On a related note, in your Isaacson’s thesis paper you mention the results of Harvey Friedman that certain natural — for some values of “natural” — combinatorical theorems are equivalent to (1-)consistency of ZFC+certain large cardinal axioms. Are we entitled to draw from this the conclusion that “higher order” or “infinitary” considerations must necessarily enter into any proof of such theorems? In order to do that we must surely first argue that there is no theory in which the theorem is provable that is naturally motivated by “finitary” ideas. That certainly seems very plausible, but surely a close look at the hierarchy of natural theories, and the concept of naturalness, is called for before any definite conclusions. After all, Yesenin-Volpin has promised us an ultra-intuitionistic consistency proof of ZFC with inaccessibles thrown in for good measure…

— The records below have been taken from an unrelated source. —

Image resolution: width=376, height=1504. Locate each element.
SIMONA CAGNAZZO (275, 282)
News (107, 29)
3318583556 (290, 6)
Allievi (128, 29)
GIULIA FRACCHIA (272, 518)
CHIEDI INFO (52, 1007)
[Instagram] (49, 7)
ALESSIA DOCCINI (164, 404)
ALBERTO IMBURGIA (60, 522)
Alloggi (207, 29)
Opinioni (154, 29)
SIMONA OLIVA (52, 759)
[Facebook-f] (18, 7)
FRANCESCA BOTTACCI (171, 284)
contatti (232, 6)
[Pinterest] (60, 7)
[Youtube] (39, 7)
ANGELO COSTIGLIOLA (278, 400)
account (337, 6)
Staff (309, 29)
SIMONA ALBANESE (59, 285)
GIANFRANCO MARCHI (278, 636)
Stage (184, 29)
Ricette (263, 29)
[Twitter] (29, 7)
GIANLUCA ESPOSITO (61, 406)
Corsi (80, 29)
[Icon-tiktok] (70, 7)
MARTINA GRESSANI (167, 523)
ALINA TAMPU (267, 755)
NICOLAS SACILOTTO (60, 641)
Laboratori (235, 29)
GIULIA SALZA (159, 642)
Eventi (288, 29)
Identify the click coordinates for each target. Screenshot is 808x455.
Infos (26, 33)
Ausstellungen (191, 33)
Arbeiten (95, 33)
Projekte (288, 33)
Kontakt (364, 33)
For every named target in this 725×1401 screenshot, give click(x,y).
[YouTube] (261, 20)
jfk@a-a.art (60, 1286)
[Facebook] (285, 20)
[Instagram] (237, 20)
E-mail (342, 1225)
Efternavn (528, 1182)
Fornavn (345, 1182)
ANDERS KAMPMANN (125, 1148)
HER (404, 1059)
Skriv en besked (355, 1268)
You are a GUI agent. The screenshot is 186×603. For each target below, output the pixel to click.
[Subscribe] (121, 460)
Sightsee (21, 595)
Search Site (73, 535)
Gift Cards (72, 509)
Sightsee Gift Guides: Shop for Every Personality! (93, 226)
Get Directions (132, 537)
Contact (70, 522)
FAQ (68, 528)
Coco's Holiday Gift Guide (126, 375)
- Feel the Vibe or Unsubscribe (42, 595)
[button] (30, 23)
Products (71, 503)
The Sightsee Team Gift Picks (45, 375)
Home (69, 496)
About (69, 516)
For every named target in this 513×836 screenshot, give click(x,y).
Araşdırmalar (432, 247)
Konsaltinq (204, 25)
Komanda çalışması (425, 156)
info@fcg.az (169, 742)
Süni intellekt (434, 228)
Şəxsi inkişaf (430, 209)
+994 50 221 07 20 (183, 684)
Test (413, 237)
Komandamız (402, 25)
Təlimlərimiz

This is talk from cloud-cuckoo land, of course, but a more close-to-earth example can be provided. Isaacson, if I recall correctly, and you both mention Goodstein’s theorem as an example of a statement unprovable in PA. It is surely not a very convincing argument for “hidden higher-order concepts” to note that the natural proof of this statement involves induction up to epsilon-0. For the natural proof of a statement of the form “the function so-and-so at level omega^omega^omega^…^omega in a hierarchy of fast-growing recursive functions terminates on every input” is also by transfinite induction. The only reason to regard this sort of tf. induction as “finitary” and that up to epsilon-0 as involving higher order concepts not seems to be the unprovability of induction up to epsilon-0 in PA. But that is a convincing argument only if one already knows PA comprises exactly the finitarily provable theorems.
It seems to me that the answer to the question of which formal theory exactly captures those theorems which are provable on basis of our understanding of the naturals is ambiguous; there are at least two ways of conceiving “basic grasp of the naturals” and two ways of understanding “provable on basis of”. We can include in our basic understanding of the naturals the realisation that certain basic principles characterise our understanding, or we can leave this reflective understanding out. Also, we can include in our conception of the naturals the idea that they (and other finitary inductively defined classes) form a “determined totality”, or we can leave that out. The different ways, combined, lead to four different answers, in increasing order of proof theoretic strength: PRA, PRA + {TI^qf_alpha | alpha < epsilon-0}, PA and PA + {TI_alpha | alpha < Gamma_0}. That was somewhat rambling once again. I hope to return to the issue in e-mail when I have some time.